Carletto figliol prodigo è tornato all’ovile azzurro, uccidete il vitello grasso

Carletto figliol prodigo è tornato all’ovile azzurro, uccidete il vitello grasso

“Portate qui la veste più bella e rivestitelo, mettetegli un anello al dito e dei sandali ai piedi. Portate fuori il vitello ingrassato e ammazzatelo; mangiamo e rallegriamoci, perché questo mio figlio era morto ed è tornato in vita, era perduto ed è stato ritrovato”.
La grande famiglia azzurra ha oggi riabbracciato il figliol prodigo.
La gioia ha riempito i cuori degli elettori che non vedevan l’ora (i cremaschi soprattutto) di ritrovare  il rotondo consigliere nelle prossime liste regionali.

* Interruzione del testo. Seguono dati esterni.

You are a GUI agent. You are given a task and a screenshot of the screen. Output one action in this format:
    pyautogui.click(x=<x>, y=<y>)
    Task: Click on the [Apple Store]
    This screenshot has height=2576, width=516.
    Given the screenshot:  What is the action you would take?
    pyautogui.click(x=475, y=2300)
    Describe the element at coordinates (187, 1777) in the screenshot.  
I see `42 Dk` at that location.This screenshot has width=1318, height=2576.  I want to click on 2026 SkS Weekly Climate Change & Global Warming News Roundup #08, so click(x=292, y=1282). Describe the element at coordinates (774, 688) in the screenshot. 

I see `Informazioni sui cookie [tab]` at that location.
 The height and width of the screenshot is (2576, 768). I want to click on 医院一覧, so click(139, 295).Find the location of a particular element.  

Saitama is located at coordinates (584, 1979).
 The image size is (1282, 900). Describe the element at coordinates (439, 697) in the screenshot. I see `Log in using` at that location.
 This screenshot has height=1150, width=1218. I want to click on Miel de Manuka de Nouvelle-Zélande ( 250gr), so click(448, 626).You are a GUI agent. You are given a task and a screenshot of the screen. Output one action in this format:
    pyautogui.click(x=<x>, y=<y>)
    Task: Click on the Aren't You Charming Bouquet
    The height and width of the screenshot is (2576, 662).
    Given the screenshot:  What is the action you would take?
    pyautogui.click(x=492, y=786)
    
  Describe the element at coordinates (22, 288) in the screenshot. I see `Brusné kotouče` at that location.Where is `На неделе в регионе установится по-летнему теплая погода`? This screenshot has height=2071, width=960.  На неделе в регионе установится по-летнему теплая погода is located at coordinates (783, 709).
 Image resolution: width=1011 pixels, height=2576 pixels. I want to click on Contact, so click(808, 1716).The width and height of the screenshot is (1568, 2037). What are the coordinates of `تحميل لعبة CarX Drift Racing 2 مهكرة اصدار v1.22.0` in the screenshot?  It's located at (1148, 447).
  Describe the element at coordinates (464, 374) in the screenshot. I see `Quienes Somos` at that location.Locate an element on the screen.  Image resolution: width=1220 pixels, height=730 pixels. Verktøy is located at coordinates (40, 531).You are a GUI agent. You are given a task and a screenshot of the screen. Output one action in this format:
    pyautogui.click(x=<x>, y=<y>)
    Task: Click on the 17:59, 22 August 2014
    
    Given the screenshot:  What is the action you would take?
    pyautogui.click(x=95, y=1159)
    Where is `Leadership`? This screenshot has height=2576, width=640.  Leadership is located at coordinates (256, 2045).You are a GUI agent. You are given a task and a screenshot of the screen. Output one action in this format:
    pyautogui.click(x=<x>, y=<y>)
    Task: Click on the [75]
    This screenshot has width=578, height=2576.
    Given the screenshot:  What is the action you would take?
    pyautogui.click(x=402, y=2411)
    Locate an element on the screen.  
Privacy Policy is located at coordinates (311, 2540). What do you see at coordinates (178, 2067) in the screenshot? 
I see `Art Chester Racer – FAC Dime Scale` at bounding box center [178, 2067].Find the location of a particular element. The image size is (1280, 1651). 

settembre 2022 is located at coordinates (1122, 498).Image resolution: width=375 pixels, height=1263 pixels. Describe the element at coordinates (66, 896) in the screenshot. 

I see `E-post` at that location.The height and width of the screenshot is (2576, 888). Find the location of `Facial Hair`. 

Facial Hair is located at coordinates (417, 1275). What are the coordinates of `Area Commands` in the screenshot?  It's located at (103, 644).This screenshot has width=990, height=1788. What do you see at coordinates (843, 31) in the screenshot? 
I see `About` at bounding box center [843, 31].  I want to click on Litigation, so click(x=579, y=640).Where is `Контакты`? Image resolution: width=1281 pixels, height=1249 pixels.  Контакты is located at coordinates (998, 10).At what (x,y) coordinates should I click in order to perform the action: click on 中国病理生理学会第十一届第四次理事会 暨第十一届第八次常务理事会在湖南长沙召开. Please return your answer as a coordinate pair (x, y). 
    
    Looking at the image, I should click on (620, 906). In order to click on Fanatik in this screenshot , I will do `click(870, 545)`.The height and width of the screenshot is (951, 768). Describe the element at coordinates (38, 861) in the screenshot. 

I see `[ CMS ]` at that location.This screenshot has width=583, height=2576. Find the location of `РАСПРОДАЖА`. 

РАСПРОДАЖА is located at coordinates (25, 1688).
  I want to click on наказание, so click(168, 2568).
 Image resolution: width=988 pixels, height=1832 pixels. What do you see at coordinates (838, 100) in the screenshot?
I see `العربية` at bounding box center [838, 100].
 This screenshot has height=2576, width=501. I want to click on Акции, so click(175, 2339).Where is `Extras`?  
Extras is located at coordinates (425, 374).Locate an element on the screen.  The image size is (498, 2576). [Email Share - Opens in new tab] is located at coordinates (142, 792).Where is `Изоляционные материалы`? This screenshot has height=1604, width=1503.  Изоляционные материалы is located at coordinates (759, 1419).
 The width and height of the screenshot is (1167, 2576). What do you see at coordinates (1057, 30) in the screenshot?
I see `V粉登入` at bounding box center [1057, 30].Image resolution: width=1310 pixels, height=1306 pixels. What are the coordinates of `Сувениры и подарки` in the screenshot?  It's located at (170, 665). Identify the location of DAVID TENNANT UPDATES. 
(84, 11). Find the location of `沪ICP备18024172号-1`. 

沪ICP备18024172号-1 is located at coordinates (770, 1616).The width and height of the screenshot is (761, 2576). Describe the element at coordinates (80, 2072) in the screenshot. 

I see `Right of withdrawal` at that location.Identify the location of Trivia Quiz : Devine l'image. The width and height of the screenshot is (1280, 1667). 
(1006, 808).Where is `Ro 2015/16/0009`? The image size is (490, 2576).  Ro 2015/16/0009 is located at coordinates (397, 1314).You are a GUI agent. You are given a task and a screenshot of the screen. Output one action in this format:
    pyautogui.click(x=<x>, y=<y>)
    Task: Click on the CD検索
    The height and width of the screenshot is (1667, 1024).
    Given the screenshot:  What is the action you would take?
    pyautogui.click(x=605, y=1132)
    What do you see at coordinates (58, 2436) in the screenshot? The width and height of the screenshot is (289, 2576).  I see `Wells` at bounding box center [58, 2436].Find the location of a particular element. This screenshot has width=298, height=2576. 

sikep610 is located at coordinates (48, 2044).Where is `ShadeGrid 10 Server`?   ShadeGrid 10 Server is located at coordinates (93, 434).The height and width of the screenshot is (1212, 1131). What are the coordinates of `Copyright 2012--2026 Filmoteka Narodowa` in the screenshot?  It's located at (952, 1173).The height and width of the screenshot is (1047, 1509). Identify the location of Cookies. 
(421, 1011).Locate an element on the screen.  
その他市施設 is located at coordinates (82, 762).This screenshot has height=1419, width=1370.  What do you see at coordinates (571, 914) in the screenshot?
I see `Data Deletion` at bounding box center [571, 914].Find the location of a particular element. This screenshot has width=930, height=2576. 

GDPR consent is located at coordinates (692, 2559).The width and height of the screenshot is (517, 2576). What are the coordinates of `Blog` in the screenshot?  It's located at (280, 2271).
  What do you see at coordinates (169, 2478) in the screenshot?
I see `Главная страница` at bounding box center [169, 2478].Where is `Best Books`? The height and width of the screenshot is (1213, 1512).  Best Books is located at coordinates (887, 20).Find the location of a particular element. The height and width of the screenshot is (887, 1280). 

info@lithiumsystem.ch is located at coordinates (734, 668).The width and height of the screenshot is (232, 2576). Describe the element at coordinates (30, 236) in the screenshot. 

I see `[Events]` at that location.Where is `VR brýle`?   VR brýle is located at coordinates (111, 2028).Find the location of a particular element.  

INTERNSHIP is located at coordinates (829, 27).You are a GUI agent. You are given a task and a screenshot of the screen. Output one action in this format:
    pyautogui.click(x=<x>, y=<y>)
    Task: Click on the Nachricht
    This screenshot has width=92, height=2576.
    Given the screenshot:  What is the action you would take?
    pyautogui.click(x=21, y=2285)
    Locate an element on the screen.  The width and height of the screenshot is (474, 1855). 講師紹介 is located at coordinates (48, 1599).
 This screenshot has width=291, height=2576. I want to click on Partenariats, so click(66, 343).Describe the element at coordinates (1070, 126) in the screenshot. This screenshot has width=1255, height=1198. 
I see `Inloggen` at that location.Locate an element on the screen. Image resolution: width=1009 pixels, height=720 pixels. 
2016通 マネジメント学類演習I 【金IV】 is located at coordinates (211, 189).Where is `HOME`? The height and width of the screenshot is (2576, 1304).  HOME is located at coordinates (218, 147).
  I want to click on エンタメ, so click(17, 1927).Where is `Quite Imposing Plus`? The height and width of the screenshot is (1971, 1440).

Gaudio e tripudio, felicità ai massimi livelli
pensando che lo scorso giro andò in quel che fu “il Pirelli”
grazie ai voti dei tortelli.

Nulla fece, si sprecò la mano
per far aver Cremona la vicinanza a Milano.
Il treno veloce e pieno d’attenzione
correva diritto passando da Pizzighettone.
Ed ora che il gruppo si è riunito, all’appello manca solo il maestro,
il sindaco che nell’impresa del tortello più d’ogni altro è stato lesto.

Ci, cielle e speriam di non dover mai veder le celle.
Ma in questo giro di giostra,
colei che gongola è la dama che non vorremmo più nostra.

L’elettore oramai annoiato, a veder che questi vanno, tornano e comandano, è sempre più staccato.
Non ci si lamenti se i voti latitano, non si pensi che anche il più paziente dei cinesi alla fine non possa armarsi di propria lancia e lasciar il carro trasbordante di boria ed approdar la dove la coerenza e la speranza accendono ancora la luce infondo ad una stanza.